At one point, the film delivers a musical interlude performed by a group of Congolese immigrants. Such a scene, again, makes the whole thing seem dreamlike — but only because these marginal figures were erased from other depictions of the West. It’s never quite clear what is and isn’t an apparition; many of the scenes play like they might not really be happening, most notably the aforementioned encounter with a German anthropologist named Werner (the name is another sign to the self-awareness of the film being a wholly cinematic vision of the West).
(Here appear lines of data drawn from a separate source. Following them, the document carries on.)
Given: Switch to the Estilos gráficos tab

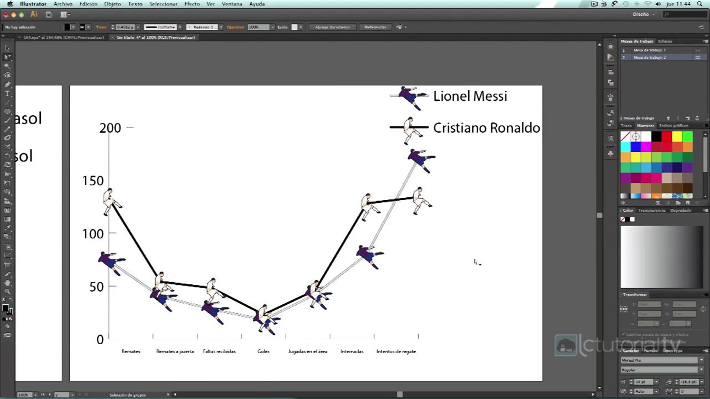Looking at the screenshot, I should click(x=674, y=126).
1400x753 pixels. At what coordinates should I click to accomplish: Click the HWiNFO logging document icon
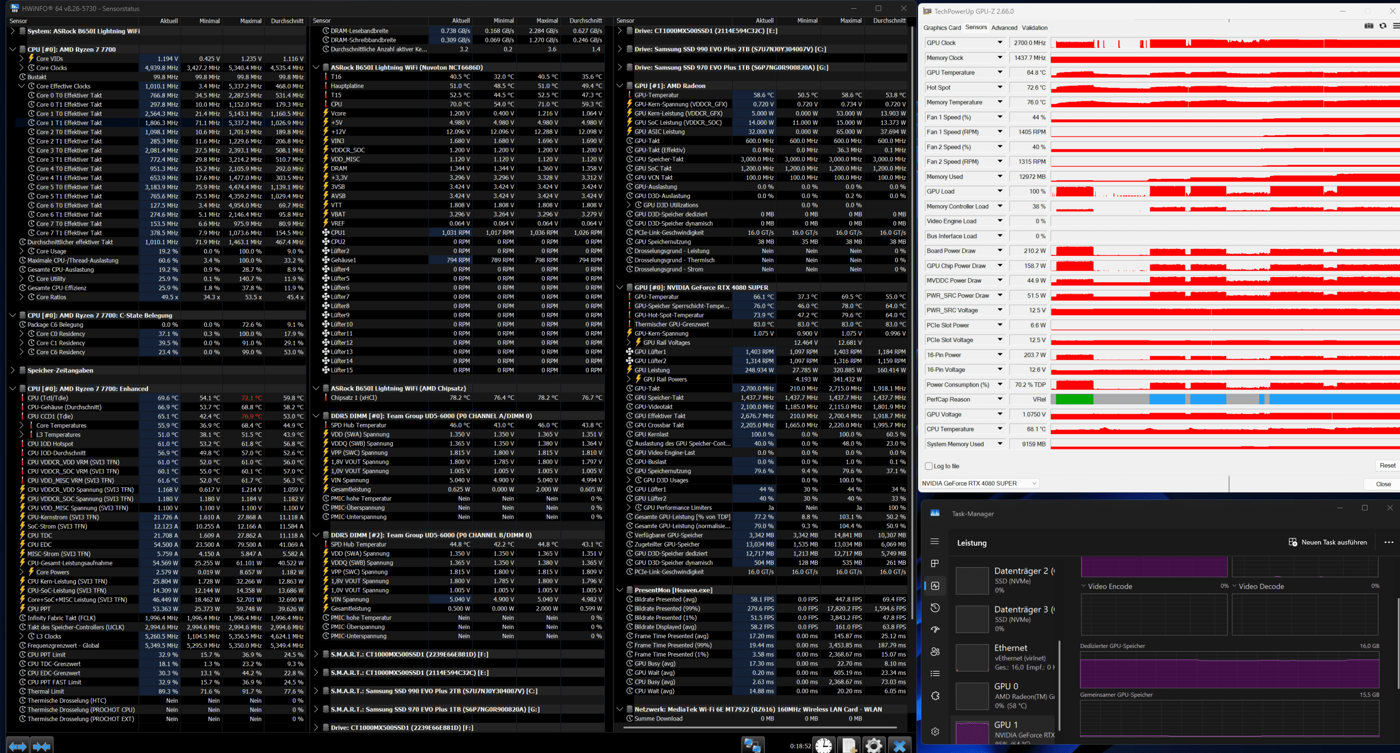coord(849,745)
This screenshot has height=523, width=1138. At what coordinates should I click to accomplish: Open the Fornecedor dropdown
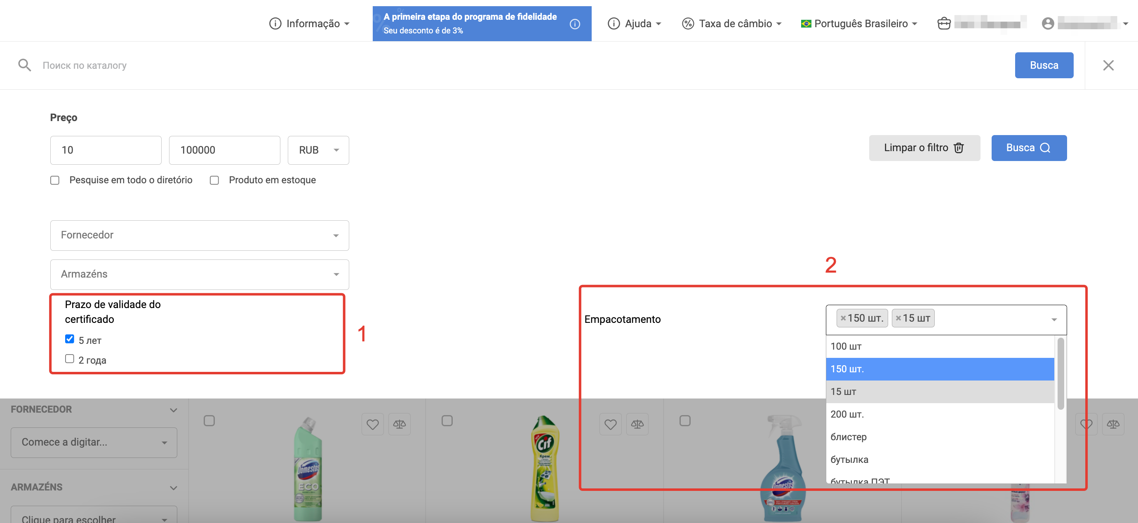coord(199,235)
Jay finds Werner because the latter and his campsite are literally the only things protruding from an ominously flat and open plain for miles. Werner is documenting the decimation of the Native Americans; as night falls, he sets off on a prophetic monologue about the annihilation of the natives by the systemless chaos of manifest destiny, and foresees them becoming a historicized absence. When Jay wakes up, Werner is gone, having left only an egg and a piece of paper that reads “West,” with an arrow pointing him in the direction of the mass grave/beacon of prosperity.
The film takes place in 1870, little more than a decade after Darwin’s theories of natural selection started pervading The Discussion, and Michael Fassbender’s toughened, tough-loving character, Silas, at one point mentions Darwin in trying warn Jay about the harshness of the West. The early mention of Darwin (which is, of course, just a 2015 mention of Darwin) alerts viewers to the insidious roots of American — and, hell, global — social inequity, pinpointing the West as the epitome of “natural selective” visions of society, which, once the West became a little less lawless, evolved into the country’s less murder-y Social Darwinist tendencies.
The fact that the film ends with a shoot-out by a crowd of people gathering around and gunning the tiny, vulnerable cabin in which an immigrant father and daughter live is particularly telling. It speaks not just to the treatment of those on the margins in the 19th century, but to the ways that treatment is paralleled in America’s dealing of immigrants today — all for the personal and monetary gain of those who are a little more comfortable.
Slow West is reminiscent of Zapata Westerns, which often funneled Mexican Revolution narratives into Marxist critique, and Spaghetti Westerns (of which Zapatas were a sub-genre) like The Good, The Bad and The Ugly — widely considered one of the best Westerns of all time, and one which, like Slow West, aims to deromanticize the violence and earlier notions of heroism of the genre. And it suggests that perhaps the best way to approach and understand the old (and perhaps new) West is from a distance, with all the clarity — and surrealism — that entails.